(Required actions):
1. In the Greater Adria article, researchers at which university gave the continent its name?
2. Set down the stretch of the Greater Adria article from "It is believed" through "Greece and Turkey.", word for word.

Researchers discover Greater Adria, a hidden continent in the Mediterranean

Reconstruction of Greater Adria, Africa and Europe, approximately 140 million years ago. (Van Hinsbergen et al., Gondwana Research (2019) Credit: Twitter Geowetenschappen UU @UUGeo

RESEARCHERS have uncovered a continent the size of Greenland mostly hiding underwater in the Mediterranean.

The research was published in the scientific journal “Gondwana Research” earlier this month.

Scientists reconstructed the continent’s size and shape with advanced plate tectonic reconstruction software. They used “thousands of pieces of information” about fault lines, stored magnetism in rocks and other Earth movements to create the final image.

The name “Greater Adria” was given to the lost continent by its founders at Utrecht University in the Netherlands.

It is believed that the missing piece of continental crust seemingly separated from North Africa and lodged itself under Southern Europe. While most of the continent is underwater, much of the land mass’s sedimentary pieces were scraped off during its great migration. Those scrapings now make up European mountain belts, including parts of the Alps, Greece and Turkey.

Thus, as pointed out by Douwe van Hinsbergen, study author and professor of global tectonics and paleogeography at Utrecht University. “Without realizing it, vast numbers of tourists spend their holiday each year on the lost continent of Greater Adria.”

Geologists have a different understanding of plate tectonics when dealing with the Mediterranean region. Principally the plate tectonics theory suggests that the plates don’t deform when they move alongside each other in areas with large fault lines. But Turkey, and the Mediterranean, is entirely different.

The Utrecht professor Douwe van Hinsbergen has gone on to state:

“It is quite simply a geological mess. Everything is curved, broken and stacked,”

(Stored records):
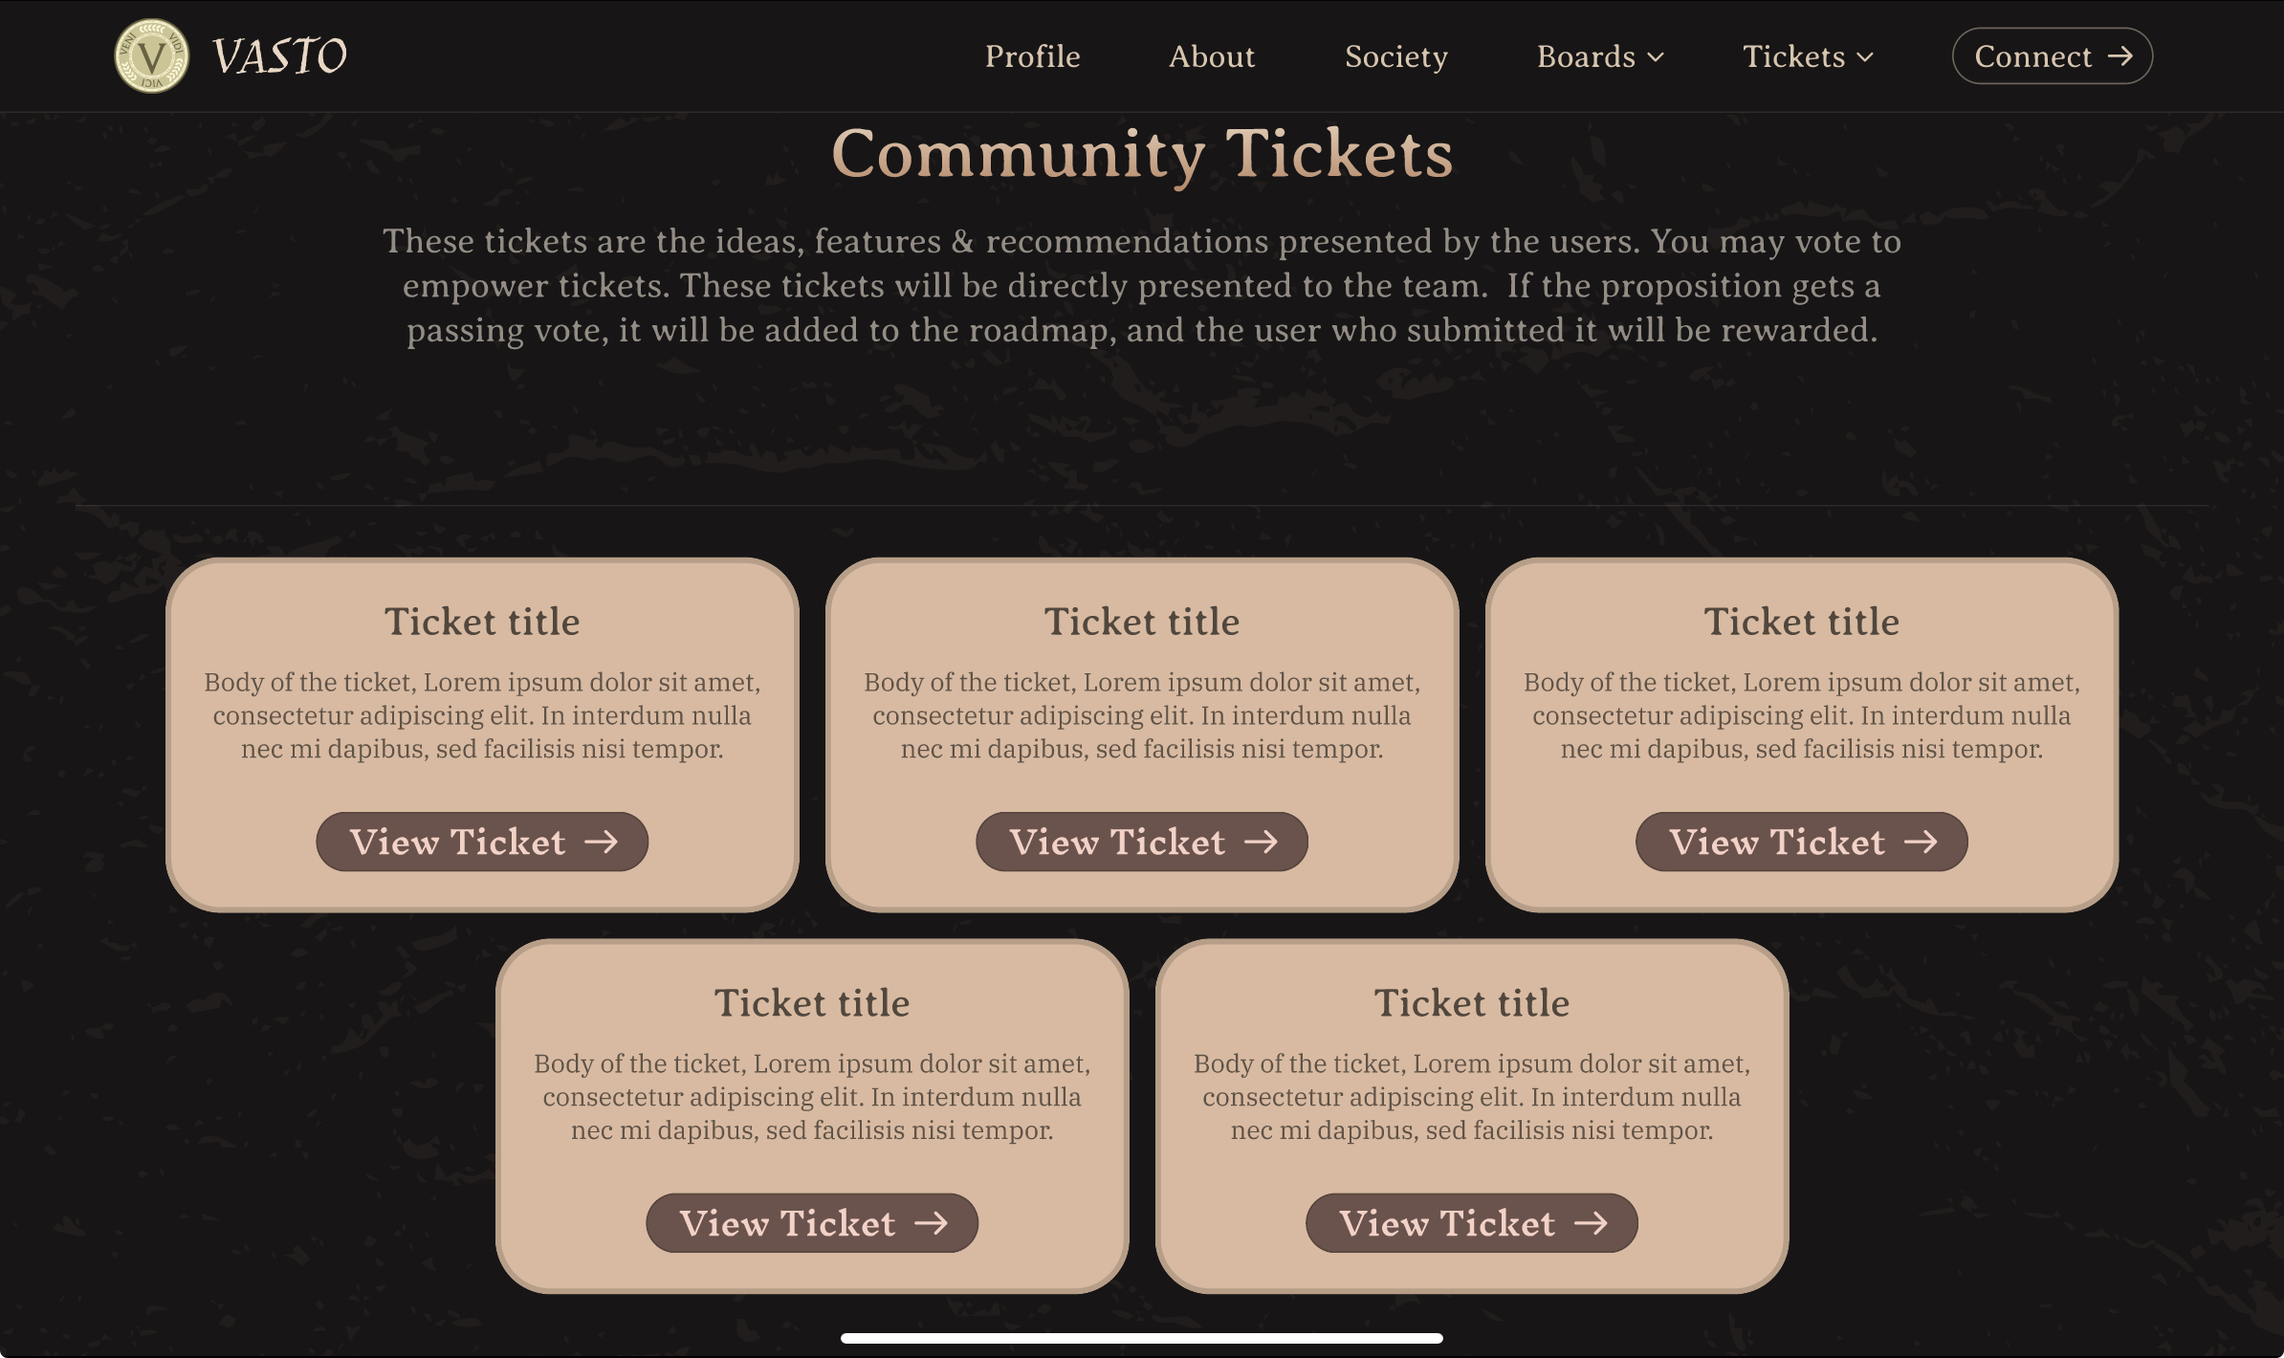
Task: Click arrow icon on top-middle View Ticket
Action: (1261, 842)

==

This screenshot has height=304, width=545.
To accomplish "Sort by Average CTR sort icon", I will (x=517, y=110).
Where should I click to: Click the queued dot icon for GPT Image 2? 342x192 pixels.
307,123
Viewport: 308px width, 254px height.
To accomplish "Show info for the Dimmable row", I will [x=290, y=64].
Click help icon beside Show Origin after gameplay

(Problem solutions):
1. Utrecht University in the Netherlands.

2.
It is believed that the missing piece of continental crust seemingly separated from North Africa and lodged itself under Southern Europe. While most of the continent is underwater, much of the land mass’s sedimentary pieces were scraped off during its great migration. Those scrapings now make up European mountain belts, including parts of the Alps, Greece and Turkey.